Mar 092017
 March 9, 2017  Posted by  Featured News, Surveillance

As you read this, keep in mind it was published before WikiLeaks released Part 1 of “Vault7.”

Joe Cadillic writes:

Pegasus Global Holdings (PGH) a Trademark of Mobile Arch Partners (MAP) is working with DHS, the CIA , the Department of Defense (DOD) and the Department of Transportation (DOT) to create total surveillance Smart Cities.

The Center for Innovation Testing and Evaluation, the University of New Mexico (UNM) and numerous high-tech companies are helping design Smart Cities that will spy on everyone.

Two years ago, PGH announced their plans to spend $1 billion to build a full scale mock-up Smart City, complete with surveillance cameras, microphones, Bluetooth monitoring devices, License Plate Readers and probably Stingray cell phone surveillance equipment. (Click here to learn how Bluetooth monitoring devices spy on motorists and pedestrians.)
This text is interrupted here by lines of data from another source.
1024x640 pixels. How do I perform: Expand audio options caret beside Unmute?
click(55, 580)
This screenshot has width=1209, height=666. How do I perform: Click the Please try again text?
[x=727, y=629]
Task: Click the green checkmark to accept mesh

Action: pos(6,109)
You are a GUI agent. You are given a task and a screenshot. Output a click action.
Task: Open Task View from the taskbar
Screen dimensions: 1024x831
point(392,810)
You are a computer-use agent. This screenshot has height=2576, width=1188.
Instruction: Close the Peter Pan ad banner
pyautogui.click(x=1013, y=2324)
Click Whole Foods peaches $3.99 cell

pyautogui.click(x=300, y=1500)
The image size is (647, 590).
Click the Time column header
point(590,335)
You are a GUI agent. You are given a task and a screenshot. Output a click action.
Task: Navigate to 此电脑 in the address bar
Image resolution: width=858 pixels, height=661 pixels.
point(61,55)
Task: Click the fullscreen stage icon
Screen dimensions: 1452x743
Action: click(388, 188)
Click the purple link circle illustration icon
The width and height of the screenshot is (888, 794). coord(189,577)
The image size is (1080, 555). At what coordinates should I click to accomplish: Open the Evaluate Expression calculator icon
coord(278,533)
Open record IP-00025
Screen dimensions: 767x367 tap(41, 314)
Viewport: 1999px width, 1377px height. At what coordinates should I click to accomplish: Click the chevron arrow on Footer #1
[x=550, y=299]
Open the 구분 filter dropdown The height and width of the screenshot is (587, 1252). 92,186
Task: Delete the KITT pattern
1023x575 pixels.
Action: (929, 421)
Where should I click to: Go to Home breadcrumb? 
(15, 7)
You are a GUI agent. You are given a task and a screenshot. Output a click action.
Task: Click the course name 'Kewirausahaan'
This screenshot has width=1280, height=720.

What this means is, the Feds have designed a mock-up city specifically designed to perfect their surveillance of citizens.

Read more on MassPrivateI and then think about what we’ve learned in the past 24 hours or so about CIA’s hacking tools. Even though they claim that they are not used on American citizens, if they have these tools, who else has them?

  One Response to “CIA “Signature School” is creating Smart Cities with thousands of cameras and microphones”

  1. Why Drones and Smart Cities are Crucial Trends to Watch in 2017:

    “Top of mind for me in the smart cities space: platforms for autonomous navigation, connectivity (cellular and GPS), civic tech, and of course, drones.”

    “Smart city technology often starts with the need to deliver services more rapidly and more efficiently to residents. Drones have a tremendous amount of potential to help cities better serve the people who live in them. Today, thousands of drones are already being used to improve city life: drones are being used to document accident scenes, support first responder activities, monitor construction sites, and more. In 2017, we’ll see drones take on more of these responsibilities, and tasks that are dull or dangerous for city workers.”

    “This is just the very beginning. In the future, connected drones will navigate autonomously through cities. Millions of both commercial and civic drones will fly billions of missions to serve city residents. With that, I suspect that cities will want to make rules about where drones can take off, land, and operate above city streets – guidelines that will determine how the industry grows and cities flourish.”